Fred Romano's parents have spoken publicly about their daughter's murder for years. But it wasn't until 2001, when then-Gov. Parris N. Glendening began to consider a moratorium on capital punishment, that Romano broke his silence.

"I just assumed justice would take its course," he said. "And then I lost faith."

Later, Glendening imposed the moratorium so that the University of Maryland could finish a study of the state's death penalty system. That research, completed late last year, revealed geographic and racial disparities in the law's application.

But that did not prevent Gov. Robert L. Ehrlich Jr. from lifting the moratorium when he took office this year. It did not help any of this year's anti-death penalty bills succeed, and it certainly did not sway Romano.

Raising his voice

To the contrary, the Harford County man has only gotten louder.

He derides the "antis," as he calls the anti-death penalty advocates, and argues with a bluntness atypical for even Annapolis' most contentious policy debates.

When Romano testified before the Judiciary Committee, he brought a glossy picture of his sister as a bride, along with a condiment bottle similar to the one Oken used to rape her.

From the computer in his living room, Romano works on his new Web site -- www.mc4se.org, or Maryland Coalition for State Executions -- which he hopes will become a clearinghouse for pro-death penalty thought across America. He is on disability from his job hauling soda crates, so he has time to update his site daily.

Romano realizes some other victims' family members are uncomfortable with his forwardness. He has had people tell him they did not want to get involved.

"I get a little upset sometimes," he said. "I'm not going to lie about it. I'm human. I can't keep detached about this. The people who haven't had relatives murdered, they can be more proper."

State Sen. Nancy Jacobs, a Republican from Harford County, is one who has welcomed Romano's efforts. She said Romano inspired her bill this session -- "Dawn's Law" -- that would have forced prosecutors to pursue the death penalty whenever possible. The bill failed.

Death penalty opponents, however, said Romano is an example of the harm capital punishment inflicts upon families, how its lengthy appeals system does not allow closure.

"Fred Romano is a complicated study," said Michael Stark, the Baltimore-Washington coordinator of the Campaign to End the Death Penalty. "On one hand, one feels obliged to be deferential because of what happened to his sister. But on the other hand, I think it's clear that this guy is not dealing with his pain well."

Story of a killer

The story of Garvin and Oken is well known to those involved in Maryland's death penalty debate. Garvin was recently married to her high school sweetheart when Oken tricked her into letting him into her apartment.

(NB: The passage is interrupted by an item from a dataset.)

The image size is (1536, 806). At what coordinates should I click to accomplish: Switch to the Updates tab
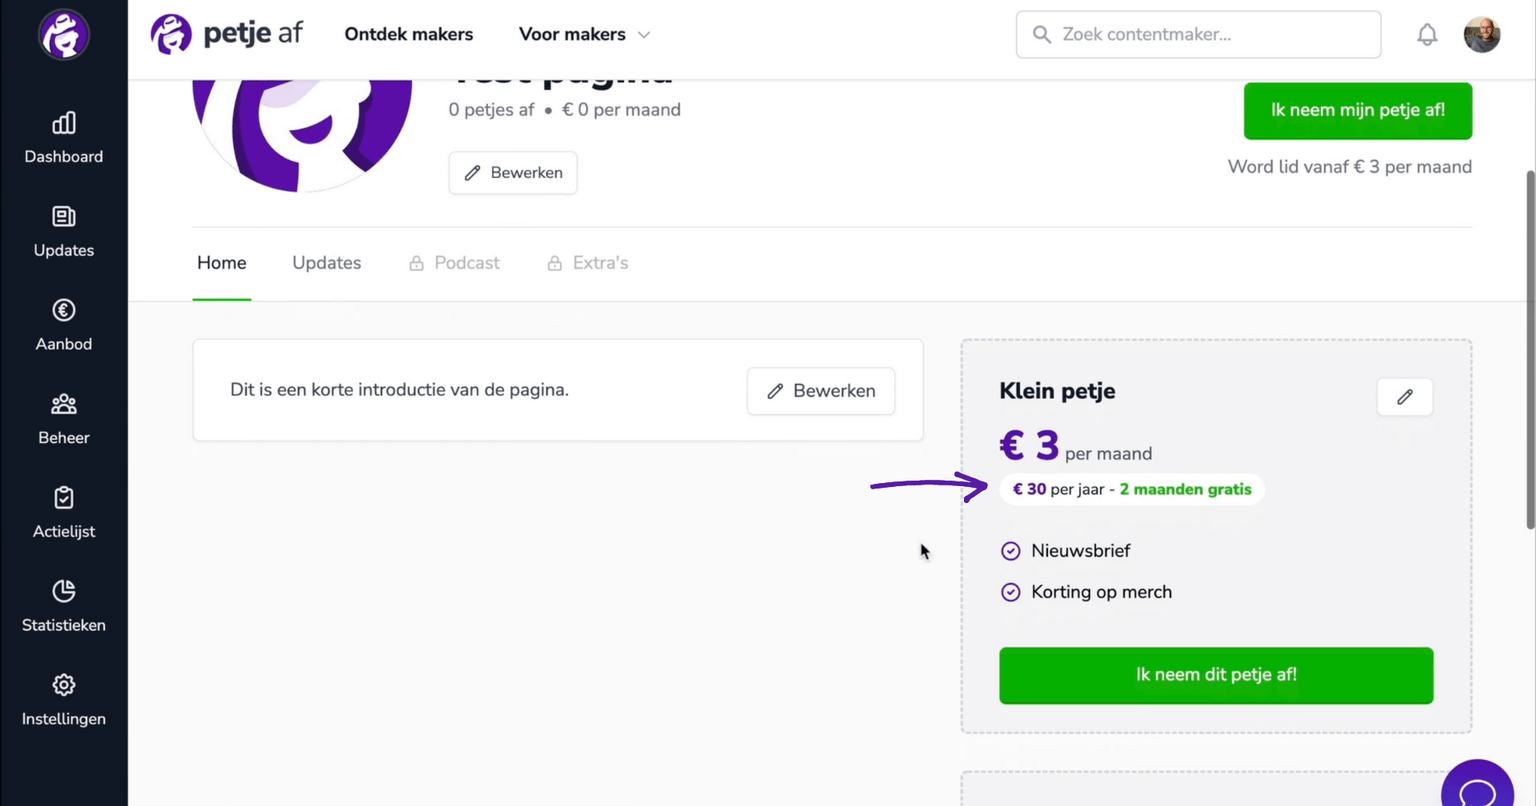(327, 263)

After killing Garvin, Oken tortured and murdered Patricia Hirt, his sister-in-law, and a hotel clerk in Maine. On Maryland's small death row, he is next in line for execution.

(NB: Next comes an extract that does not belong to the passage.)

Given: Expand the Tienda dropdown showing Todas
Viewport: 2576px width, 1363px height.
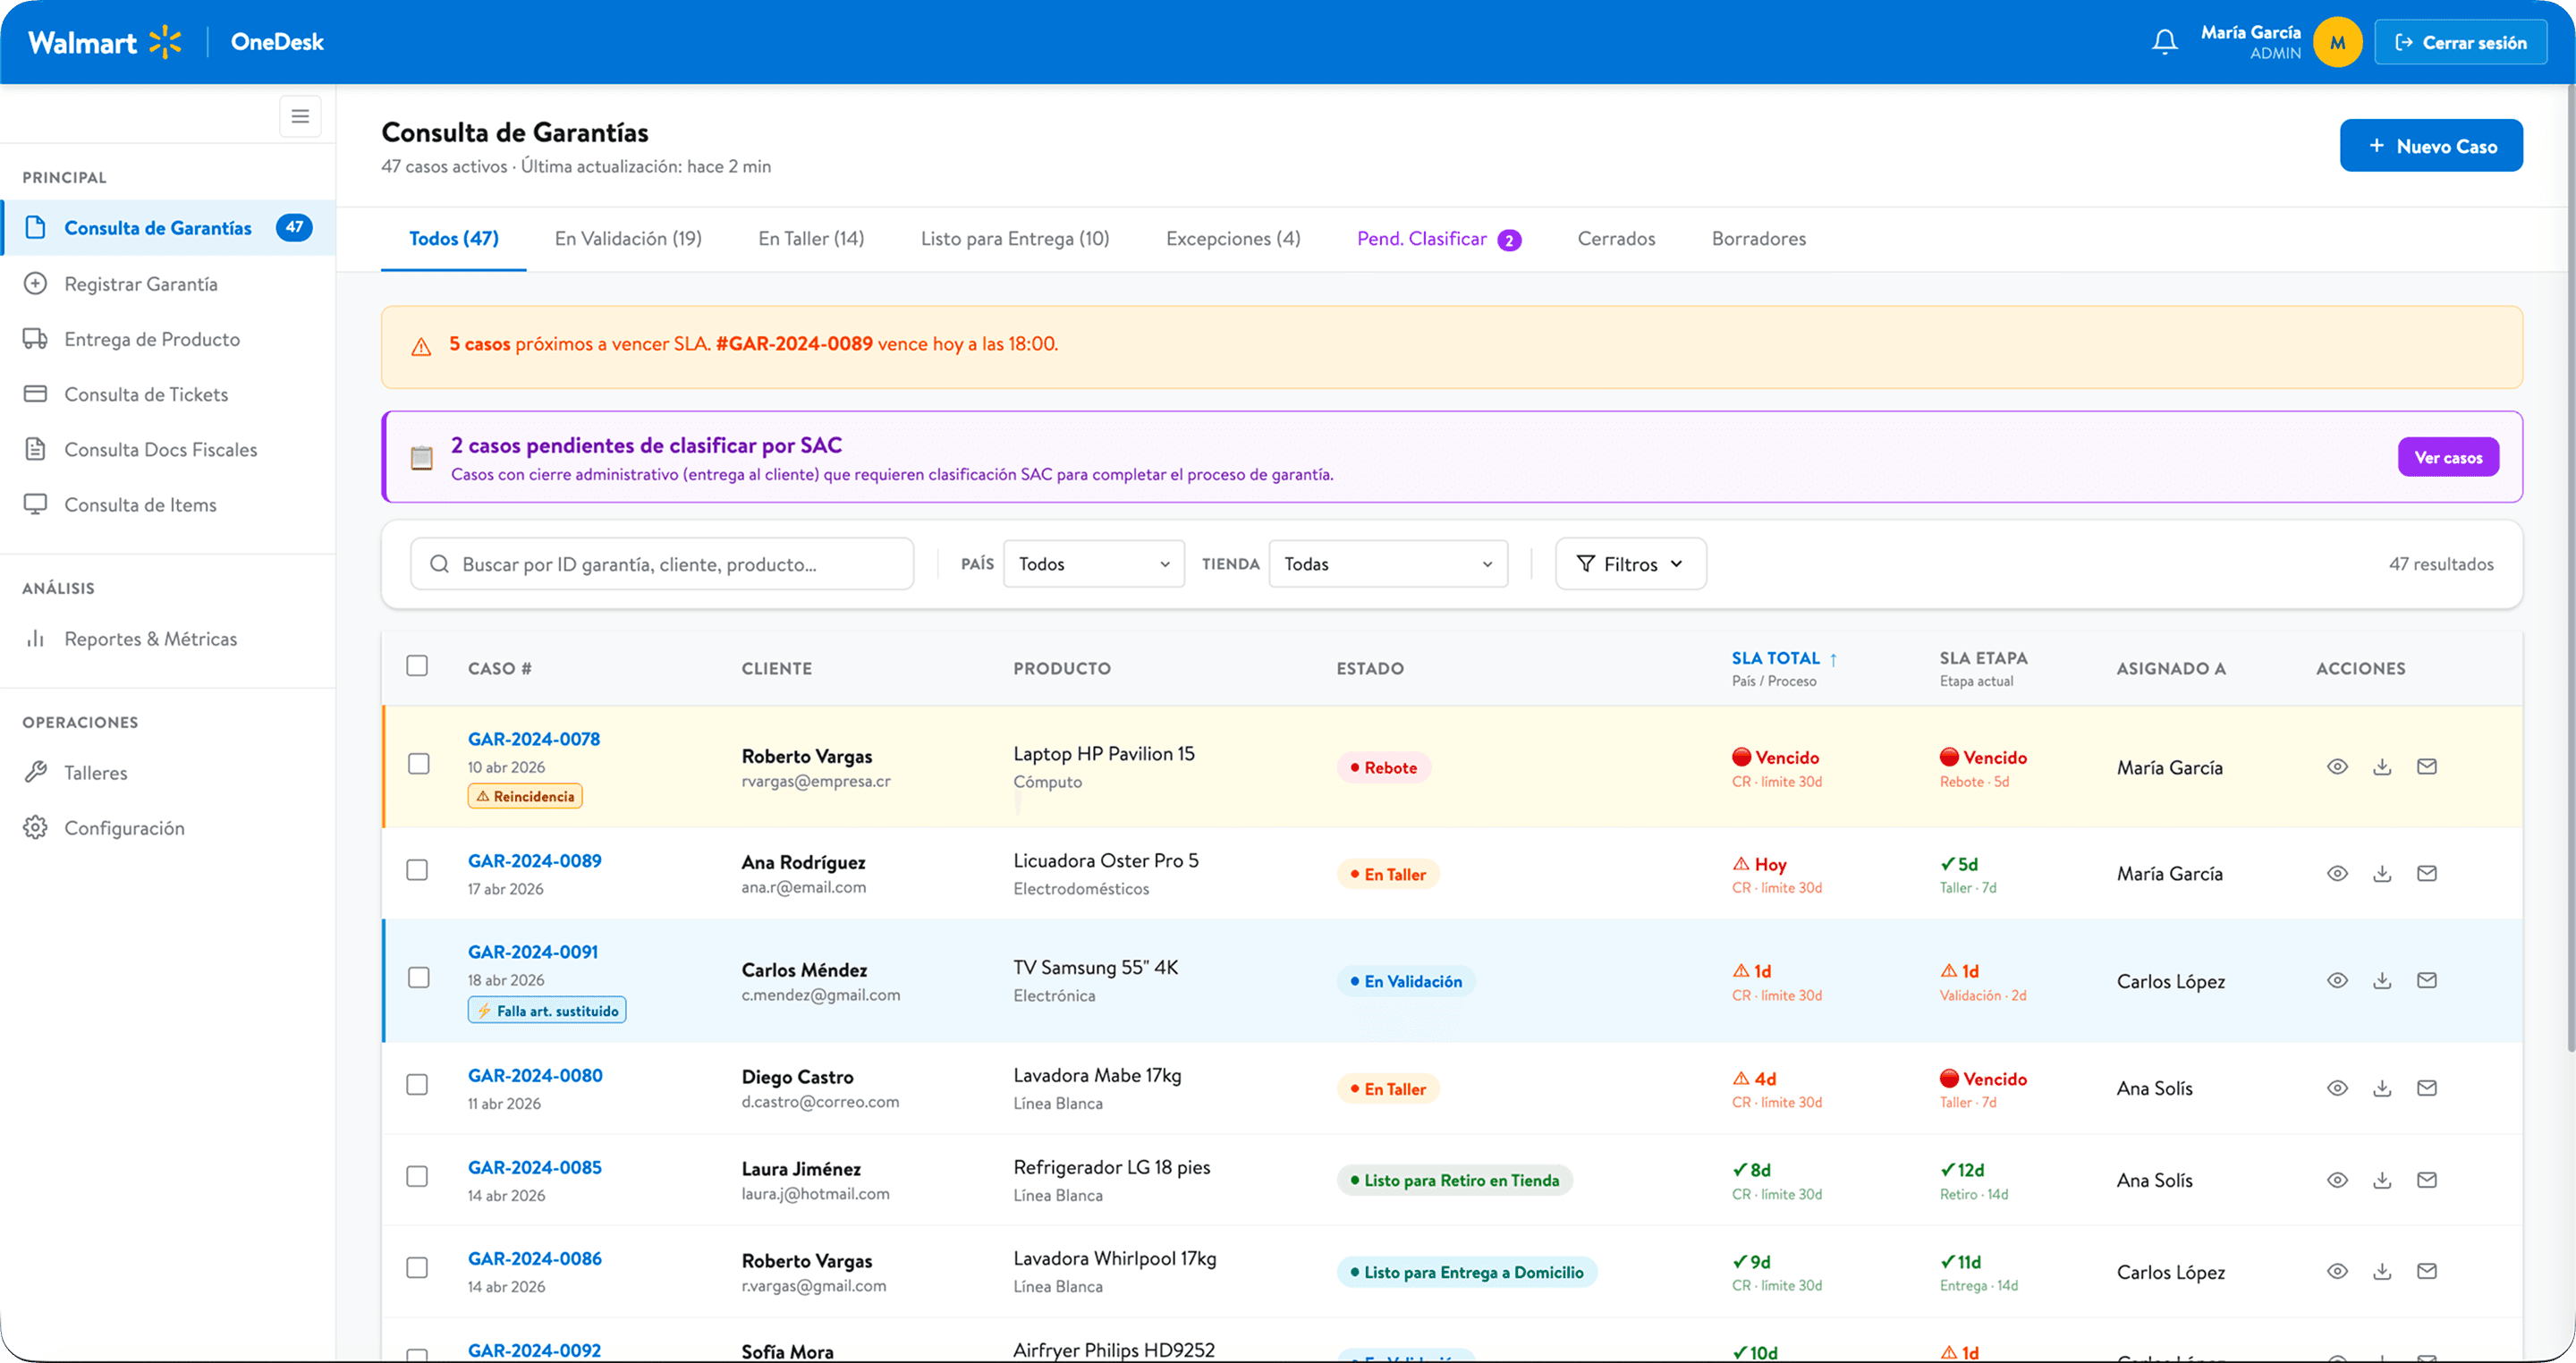Looking at the screenshot, I should [1388, 564].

Oken has been called the "poster boy" for death penalty supporters. He is white and from a financially well-off family, so arguments about racial and economic bias do not apply. He has admitted his crimes in detail.

Yet, his cause has rallied death penalty opponents. The Catholic Church, in which Romano was raised, has opposed Oken's execution.

Romano has since renounced Catholicism.

"I believe in a higher power," he said. "But when you support a cold-blooded murderer in lieu of someone who was a Catholic -- it hurts. It's just so unfair."

Romano's father said he was also hurt by the hordes of people supporting his daughter's killer.

He is still haunted by the murder -- he was the one who found her, bloody, tears still on her face, a teddy bear tucked in her arms -- but is able to talk about it calmly, if mournfully.